Healing ruptured relationships
Most children in foster care have a lot of “ruptured relationships,” Curran said, because not only have they lost, at least temporarily, their parents or family, they typically are placed in multiple foster homes.
“Each time that happens — that there’s a ruptured relationship — that really causes some current and future struggles with relationships and trust,” he said.
“Our goal with this is to have the same provider follow that child through their foster care journey — and even when they age out of the [foster system] — to still have that person there that remains a constant,” he said. “Having that constant person is going to benefit … every area you can possibly imagine.”

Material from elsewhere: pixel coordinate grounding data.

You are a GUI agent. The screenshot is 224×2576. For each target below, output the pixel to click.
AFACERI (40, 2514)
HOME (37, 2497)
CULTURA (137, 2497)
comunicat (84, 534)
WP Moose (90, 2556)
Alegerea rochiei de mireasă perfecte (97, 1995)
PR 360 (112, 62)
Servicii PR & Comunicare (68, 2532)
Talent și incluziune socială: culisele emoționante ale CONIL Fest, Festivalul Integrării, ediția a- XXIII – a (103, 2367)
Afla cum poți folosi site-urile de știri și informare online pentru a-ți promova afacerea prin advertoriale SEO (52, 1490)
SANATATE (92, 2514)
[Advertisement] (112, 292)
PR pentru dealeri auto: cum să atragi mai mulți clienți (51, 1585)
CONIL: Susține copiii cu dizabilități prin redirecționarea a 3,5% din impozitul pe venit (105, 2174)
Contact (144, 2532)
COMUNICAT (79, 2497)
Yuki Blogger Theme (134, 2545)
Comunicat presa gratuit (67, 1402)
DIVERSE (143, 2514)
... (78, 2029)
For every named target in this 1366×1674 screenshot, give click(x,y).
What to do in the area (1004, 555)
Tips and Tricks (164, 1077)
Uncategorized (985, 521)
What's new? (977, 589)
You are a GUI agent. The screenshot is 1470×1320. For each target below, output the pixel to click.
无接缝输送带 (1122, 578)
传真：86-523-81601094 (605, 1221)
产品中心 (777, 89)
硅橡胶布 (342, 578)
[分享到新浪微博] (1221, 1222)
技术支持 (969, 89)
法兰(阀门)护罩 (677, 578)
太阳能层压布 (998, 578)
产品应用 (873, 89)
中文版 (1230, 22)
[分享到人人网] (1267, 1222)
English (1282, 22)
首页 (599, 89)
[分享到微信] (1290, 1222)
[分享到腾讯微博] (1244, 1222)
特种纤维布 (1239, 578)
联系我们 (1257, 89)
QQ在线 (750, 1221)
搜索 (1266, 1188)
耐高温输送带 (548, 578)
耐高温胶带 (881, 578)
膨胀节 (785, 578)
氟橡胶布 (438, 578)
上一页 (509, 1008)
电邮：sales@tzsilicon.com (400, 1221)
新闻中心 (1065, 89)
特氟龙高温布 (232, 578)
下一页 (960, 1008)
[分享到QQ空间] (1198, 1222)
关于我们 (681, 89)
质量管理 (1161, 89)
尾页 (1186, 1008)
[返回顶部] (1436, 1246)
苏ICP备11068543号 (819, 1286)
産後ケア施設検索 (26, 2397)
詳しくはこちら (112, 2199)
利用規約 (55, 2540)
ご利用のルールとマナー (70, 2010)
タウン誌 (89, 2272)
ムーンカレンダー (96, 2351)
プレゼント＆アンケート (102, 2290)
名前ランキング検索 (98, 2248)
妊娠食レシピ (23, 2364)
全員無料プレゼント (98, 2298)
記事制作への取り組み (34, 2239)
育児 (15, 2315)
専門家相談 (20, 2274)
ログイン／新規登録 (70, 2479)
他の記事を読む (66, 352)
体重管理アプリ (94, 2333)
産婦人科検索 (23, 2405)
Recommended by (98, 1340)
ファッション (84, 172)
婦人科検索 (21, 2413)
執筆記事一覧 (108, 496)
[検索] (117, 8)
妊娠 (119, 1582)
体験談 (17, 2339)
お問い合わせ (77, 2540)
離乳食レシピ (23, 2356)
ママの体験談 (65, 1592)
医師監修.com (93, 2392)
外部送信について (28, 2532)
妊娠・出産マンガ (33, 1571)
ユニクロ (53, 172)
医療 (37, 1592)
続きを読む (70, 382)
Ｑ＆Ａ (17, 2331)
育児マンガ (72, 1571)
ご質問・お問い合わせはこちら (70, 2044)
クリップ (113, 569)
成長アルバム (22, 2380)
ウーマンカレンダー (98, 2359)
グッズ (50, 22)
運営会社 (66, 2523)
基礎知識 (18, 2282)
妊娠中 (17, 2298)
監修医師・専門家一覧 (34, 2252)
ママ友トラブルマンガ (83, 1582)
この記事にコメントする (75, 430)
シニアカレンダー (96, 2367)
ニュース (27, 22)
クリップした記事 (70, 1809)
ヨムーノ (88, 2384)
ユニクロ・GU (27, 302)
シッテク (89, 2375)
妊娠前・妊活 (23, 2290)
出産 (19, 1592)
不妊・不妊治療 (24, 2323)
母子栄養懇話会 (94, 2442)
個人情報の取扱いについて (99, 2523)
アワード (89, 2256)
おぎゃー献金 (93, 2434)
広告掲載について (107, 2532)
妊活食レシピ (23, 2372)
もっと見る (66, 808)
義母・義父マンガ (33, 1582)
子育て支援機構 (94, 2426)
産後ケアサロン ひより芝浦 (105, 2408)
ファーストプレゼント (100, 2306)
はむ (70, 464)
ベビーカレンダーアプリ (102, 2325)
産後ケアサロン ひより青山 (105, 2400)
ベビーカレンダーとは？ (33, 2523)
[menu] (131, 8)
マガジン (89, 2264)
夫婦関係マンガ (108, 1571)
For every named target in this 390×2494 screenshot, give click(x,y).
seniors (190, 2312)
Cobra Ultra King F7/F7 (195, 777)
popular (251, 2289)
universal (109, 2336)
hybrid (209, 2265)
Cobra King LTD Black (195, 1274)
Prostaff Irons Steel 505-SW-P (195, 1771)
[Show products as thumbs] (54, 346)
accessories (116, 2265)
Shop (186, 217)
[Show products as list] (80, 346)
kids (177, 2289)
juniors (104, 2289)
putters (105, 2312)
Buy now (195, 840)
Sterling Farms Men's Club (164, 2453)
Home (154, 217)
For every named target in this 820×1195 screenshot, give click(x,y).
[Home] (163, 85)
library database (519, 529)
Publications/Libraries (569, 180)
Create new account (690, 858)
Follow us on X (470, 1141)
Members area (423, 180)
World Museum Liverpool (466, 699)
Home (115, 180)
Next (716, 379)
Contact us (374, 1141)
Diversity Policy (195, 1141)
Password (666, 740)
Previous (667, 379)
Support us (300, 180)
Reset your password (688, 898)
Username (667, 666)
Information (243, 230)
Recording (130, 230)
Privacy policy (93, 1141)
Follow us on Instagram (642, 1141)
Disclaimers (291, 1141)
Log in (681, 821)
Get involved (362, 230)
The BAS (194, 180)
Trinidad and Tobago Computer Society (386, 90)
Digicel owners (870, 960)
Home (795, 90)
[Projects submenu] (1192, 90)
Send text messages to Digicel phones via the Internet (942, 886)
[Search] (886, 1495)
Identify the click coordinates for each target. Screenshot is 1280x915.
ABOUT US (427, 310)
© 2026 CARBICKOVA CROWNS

About 20% of children who age out of the foster care system at 18 become instantly homeless, according to the National Foster Youth Institute. Only half are gainfully employed by the age of 24 and a quarter experience symptoms of post-traumatic stress disorder. Nearly 60% of legally emancipated men who age out of the foster care system have been convicted of a crime, according to the institute.
Measuring success in mental health can be difficult because it’s not just about managing symptoms, Curran said.
“There’s going to be some standardized clinical assessments that we’ll use,” he said. “But for this population, we don’t want to just rely on symptom reduction. It’s more about maintaining the relationship, and then trusting the [process] and being vulnerable with us.”
It can take several sessions for a therapist to gain that trust, Martinez said, and that’s where Project Launch can make an impact.
“A lot of times therapists are focused on just making sure that the placement is going well,” she said, “but truly these kids need in-depth trauma therapy so that they can start healing from the things that have happened to them.”